§ **PAGE TEXT**
Frontiers Award for incorporating the spatial dimension into ecology and applying it to the design of nature reserves and sustainable cities

Fahrig, Levin and Pickett have never worked together, but their work has been fundamental, both theoretically and practically, in the field of what is known as ‘spatial ecology’. Levin has led its mathematical development, building it into models for the analysis of complex ecosystems. Fahrig studies the impacts on biodiversity of habitat fragmentation and loss of connectivity between remnant patches of biodiversity. Meanwhile, Pickett is a pioneer of urban ecology, which assumes that cities will harbor a growing percentage of the population, making it vital to consider how urban spaces too can be used to conserve biodiversity.

The new laureates, the citation reads, have independently developed “the theory and mathematics of spatial ecology,” with wide-ranging applications that include “the design of nature reserves, and sustainable road networks and sustainable cities.”

§ **DATA PROVIDED**
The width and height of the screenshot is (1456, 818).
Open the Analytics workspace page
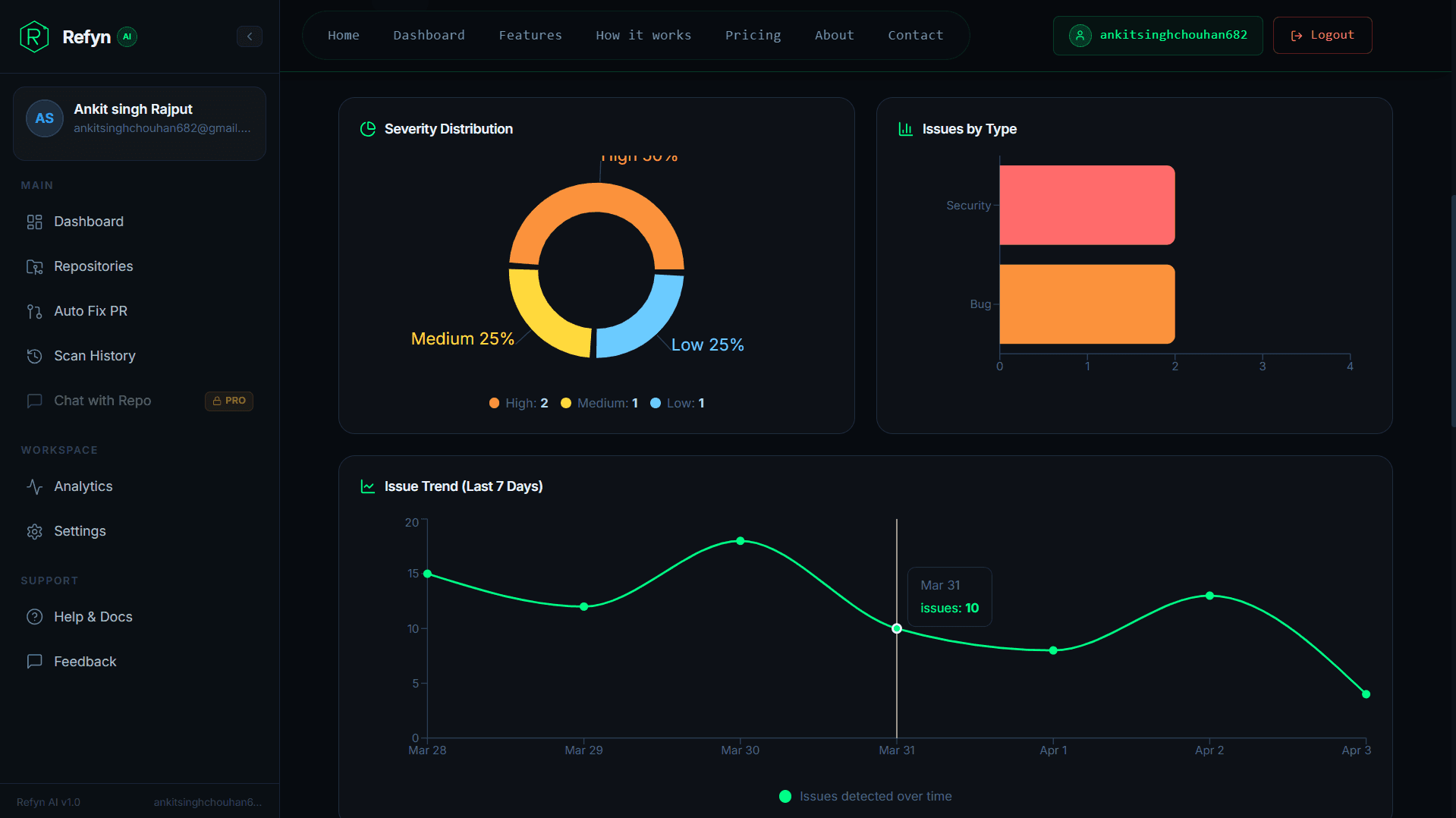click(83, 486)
* * *
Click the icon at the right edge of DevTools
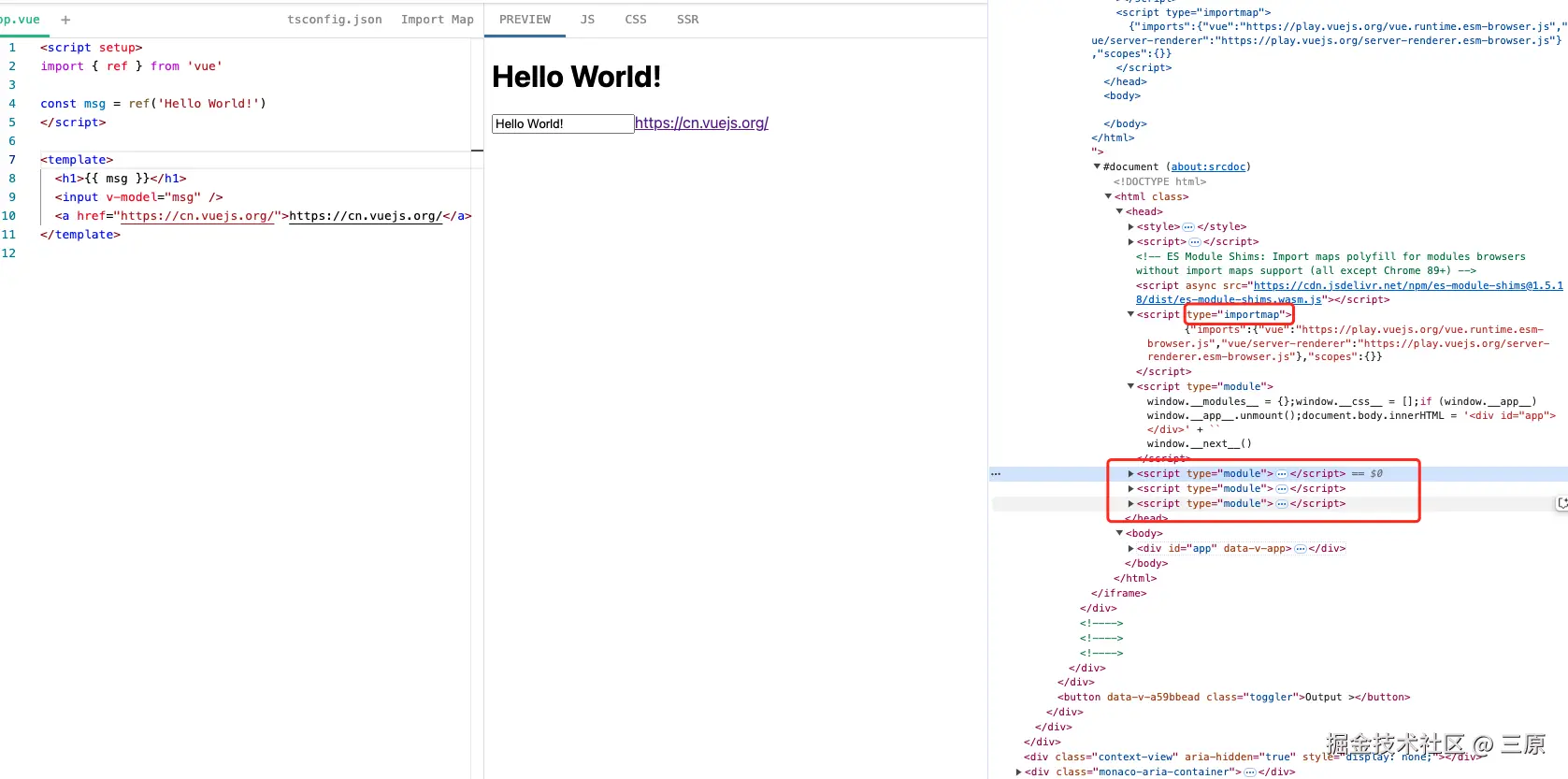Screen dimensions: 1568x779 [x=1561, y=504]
--
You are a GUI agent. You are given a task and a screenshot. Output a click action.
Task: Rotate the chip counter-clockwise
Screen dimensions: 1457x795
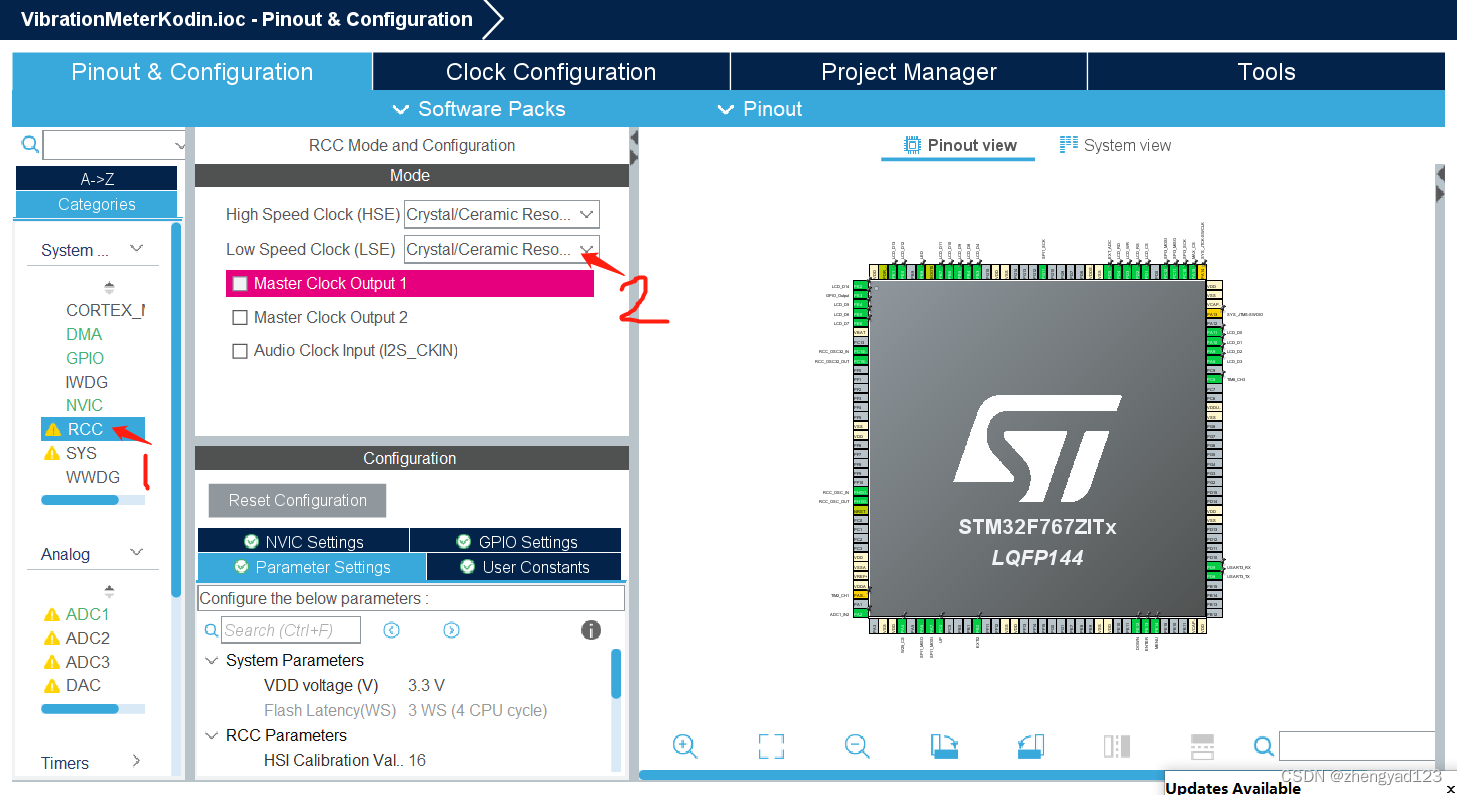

§ **QUESTIONS ON THE MATERIAL**
1. Rewrite the paragraph of the award announcement that begins "Fahrig, Levin and Pickett have never worked together" as a short list, keeping its main facts.
2. According to the award announcement, who has led the mathematical development of spatial ecology?
3. Decide whether each statement agrees with the award announcement, answering yes or no and quoting the deciding words: (a) Fahrig, Levin and Pickett collaborated on their research. (b) Fahrig studies the impacts of habitat fragmentation on biodiversity. (c) The citation names the design of sustainable road networks as an application.

§ **RESULTS BY TASK**
1.
- Fahrig, Levin and Pickett have never worked together, but their work has been fundamental to spatial ecology, in theory and in practice.
- Levin: led its mathematical development into models for analyzing complex ecosystems.
- Fahrig: studies how habitat fragmentation and loss of connectivity between remnant patches affect biodiversity.
- Pickett: a pioneer of urban ecology, which assumes cities will hold a growing share of the population, so urban spaces must also be used to conserve biodiversity.

2. Levin.

3.
(a) No: "Fahrig, Levin and Pickett have never worked together"
(b) Yes: "Fahrig studies the impacts on biodiversity of habitat fragmentation"
(c) Yes: "the design of nature reserves, and sustainable road networks and sustainable cities."